B. La validation de la conformité technique et sécuritaire du projet
Le refus de permis de construire se fondait également sur des risques allégués pour la salubrité et la sécurité publique. La commune invoquait notamment l’insuffisance des dispositifs de lutte contre l’incendie et des risques de rejets polluants par les cheminées. Les juges d’appel estiment toutefois que les prescriptions du service départemental d’incendie et de secours sont effectivement respectées par le projet. Ils relèvent que « le bâtiment est défendu par trois points d’eau incendie d’une capacité de soixante mètres cubes par heure chacun ».
L’administration ne démontrait pas que l’activité de centre de données présenterait un risque d’incendie incompatible avec la proximité immédiate d’habitations. Concernant la gestion des eaux pluviales, la cour écarte le motif de refus tiré de la non-conformité du dispositif de rétention. Elle juge que les modifications nécessaires du bassin de rétention sont techniquement possibles et ne justifiaient pas un rejet pur et simple. La décision de la cour confirme ainsi que les motifs techniques doivent reposer sur des éléments probants et non sur de simples allégations.
II. La rigueur de l’interprétation des normes d’urbanisme
A. La distinction nécessaire entre les régimes d’installations classées
Le litige portait sur l’application de l’article UI.1 du plan local d’urbanisme qui interdit les installations classées soumises au régime de l’autorisation. La commune prétendait assimiler les installations soumises à enregistrement à celles soumises à autorisation en raison de la gravité des dangers présentés. La cour refuse catégoriquement cette extension jurisprudentielle et rappelle que les textes doivent être interprétés selon leur lettre précise. Elle juge que l’interprétation proposée par l’autorité municipale « méconnaît la lettre de ces dispositions et le caractère de cette zone ».
La procédure d’enregistrement, bien que qualifiée d’autorisation simplifiée, demeure juridiquement distincte du régime de l’autorisation au sens strict du code de l’environnement. Les juges soulignent que la zone concernée a vocation à accueillir des activités économiques majeures pour le développement du pôle communal. Le juge administratif s’oppose ainsi à toute interprétation extensive des interdictions qui viendrait limiter indûment les possibilités de construction sur le territoire. Cette position garantit une sécurité juridique indispensable aux porteurs de projets industriels soumis aux réglementations environnementales changeantes.

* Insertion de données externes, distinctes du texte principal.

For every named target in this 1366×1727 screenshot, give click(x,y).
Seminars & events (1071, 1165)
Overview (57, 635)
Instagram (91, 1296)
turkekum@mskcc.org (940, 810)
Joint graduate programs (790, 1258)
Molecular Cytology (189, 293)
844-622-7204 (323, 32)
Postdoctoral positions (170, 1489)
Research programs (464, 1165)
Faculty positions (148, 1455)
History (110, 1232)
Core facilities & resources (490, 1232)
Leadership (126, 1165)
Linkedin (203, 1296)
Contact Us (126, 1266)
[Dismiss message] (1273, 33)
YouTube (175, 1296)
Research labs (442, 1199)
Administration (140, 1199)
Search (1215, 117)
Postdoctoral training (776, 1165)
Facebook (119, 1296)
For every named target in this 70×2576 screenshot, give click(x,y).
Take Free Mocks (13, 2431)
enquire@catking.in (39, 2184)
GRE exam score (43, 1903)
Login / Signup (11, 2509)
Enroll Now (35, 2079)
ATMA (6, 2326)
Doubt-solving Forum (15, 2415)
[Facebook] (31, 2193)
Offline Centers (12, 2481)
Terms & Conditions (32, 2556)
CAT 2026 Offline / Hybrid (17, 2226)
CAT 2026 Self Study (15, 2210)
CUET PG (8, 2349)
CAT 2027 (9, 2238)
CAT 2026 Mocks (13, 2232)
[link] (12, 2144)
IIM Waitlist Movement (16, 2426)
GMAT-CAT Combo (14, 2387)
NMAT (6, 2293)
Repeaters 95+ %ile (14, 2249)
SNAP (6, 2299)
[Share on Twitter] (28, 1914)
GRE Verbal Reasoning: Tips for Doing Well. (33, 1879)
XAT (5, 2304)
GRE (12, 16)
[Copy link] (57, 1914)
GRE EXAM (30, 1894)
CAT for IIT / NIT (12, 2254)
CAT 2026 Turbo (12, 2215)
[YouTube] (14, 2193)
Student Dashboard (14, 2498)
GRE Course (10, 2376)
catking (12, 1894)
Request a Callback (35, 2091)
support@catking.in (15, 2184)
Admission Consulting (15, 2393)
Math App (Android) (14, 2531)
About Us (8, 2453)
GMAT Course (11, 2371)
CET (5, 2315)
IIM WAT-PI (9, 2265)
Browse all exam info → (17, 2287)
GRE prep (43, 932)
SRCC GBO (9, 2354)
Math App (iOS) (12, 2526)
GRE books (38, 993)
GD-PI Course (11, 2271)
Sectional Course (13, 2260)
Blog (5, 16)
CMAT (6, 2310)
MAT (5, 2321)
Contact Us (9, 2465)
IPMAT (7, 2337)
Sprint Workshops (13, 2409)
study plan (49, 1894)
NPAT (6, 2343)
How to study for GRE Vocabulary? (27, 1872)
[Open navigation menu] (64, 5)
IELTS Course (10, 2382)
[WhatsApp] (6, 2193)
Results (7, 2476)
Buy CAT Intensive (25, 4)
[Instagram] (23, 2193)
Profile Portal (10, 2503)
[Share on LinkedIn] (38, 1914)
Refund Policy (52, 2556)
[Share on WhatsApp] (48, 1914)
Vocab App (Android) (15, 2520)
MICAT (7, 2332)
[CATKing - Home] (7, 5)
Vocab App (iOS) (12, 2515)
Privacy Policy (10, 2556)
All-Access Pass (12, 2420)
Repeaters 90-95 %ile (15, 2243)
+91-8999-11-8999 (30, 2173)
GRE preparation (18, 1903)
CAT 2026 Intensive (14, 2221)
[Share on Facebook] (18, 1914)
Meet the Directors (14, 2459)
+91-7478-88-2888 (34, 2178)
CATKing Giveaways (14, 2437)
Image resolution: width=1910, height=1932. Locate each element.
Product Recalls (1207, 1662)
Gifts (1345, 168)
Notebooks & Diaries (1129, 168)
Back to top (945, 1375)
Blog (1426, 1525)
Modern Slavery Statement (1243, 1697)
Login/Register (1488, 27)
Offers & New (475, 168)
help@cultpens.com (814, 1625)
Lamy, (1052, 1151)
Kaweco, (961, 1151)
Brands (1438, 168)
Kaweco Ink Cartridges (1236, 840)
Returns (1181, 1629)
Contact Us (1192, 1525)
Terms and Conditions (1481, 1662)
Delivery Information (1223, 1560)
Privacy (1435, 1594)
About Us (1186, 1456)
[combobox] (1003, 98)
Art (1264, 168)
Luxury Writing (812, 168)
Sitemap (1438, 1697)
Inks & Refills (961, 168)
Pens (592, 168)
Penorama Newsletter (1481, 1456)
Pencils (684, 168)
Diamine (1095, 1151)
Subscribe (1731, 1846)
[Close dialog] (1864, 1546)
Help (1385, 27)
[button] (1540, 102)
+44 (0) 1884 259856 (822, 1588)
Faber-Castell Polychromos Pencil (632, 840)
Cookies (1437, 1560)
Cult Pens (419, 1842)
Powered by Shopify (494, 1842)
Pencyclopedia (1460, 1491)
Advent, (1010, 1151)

B. La pérennité des effets de l’injonction de délivrance
L’autorité communale contestait l’injonction de délivrer le permis en invoquant une modification ultérieure des dispositions du plan local d’urbanisme. La cour rejette cet argument en faisant application des dispositions protectrices de l’article L. 600-2 du code de l’urbanisme. Ce texte prévoit qu’une demande confirmée après annulation ne peut faire l’objet d’un refus fondé sur des règles d’urbanisme postérieures. Les juges précisent que les conclusions aux fins d’injonction « doivent être regardées comme confirmant la demande initiale » du pétitionnaire.
L’annulation pour excès de pouvoir de l’ensemble des motifs de refus impose au juge d’ordonner la délivrance du titre de construire. Cette obligation ne peut être écartée que par un changement de circonstances de fait ou par un motif d’ordre public. En l’espèce, aucune fraude n’était établie concernant l’avis favorable rendu par l’architecte des bâtiments de France sur le projet. La cour confirme donc le jugement de première instance et rejette l’appel de la commune dans toutes ses dimensions.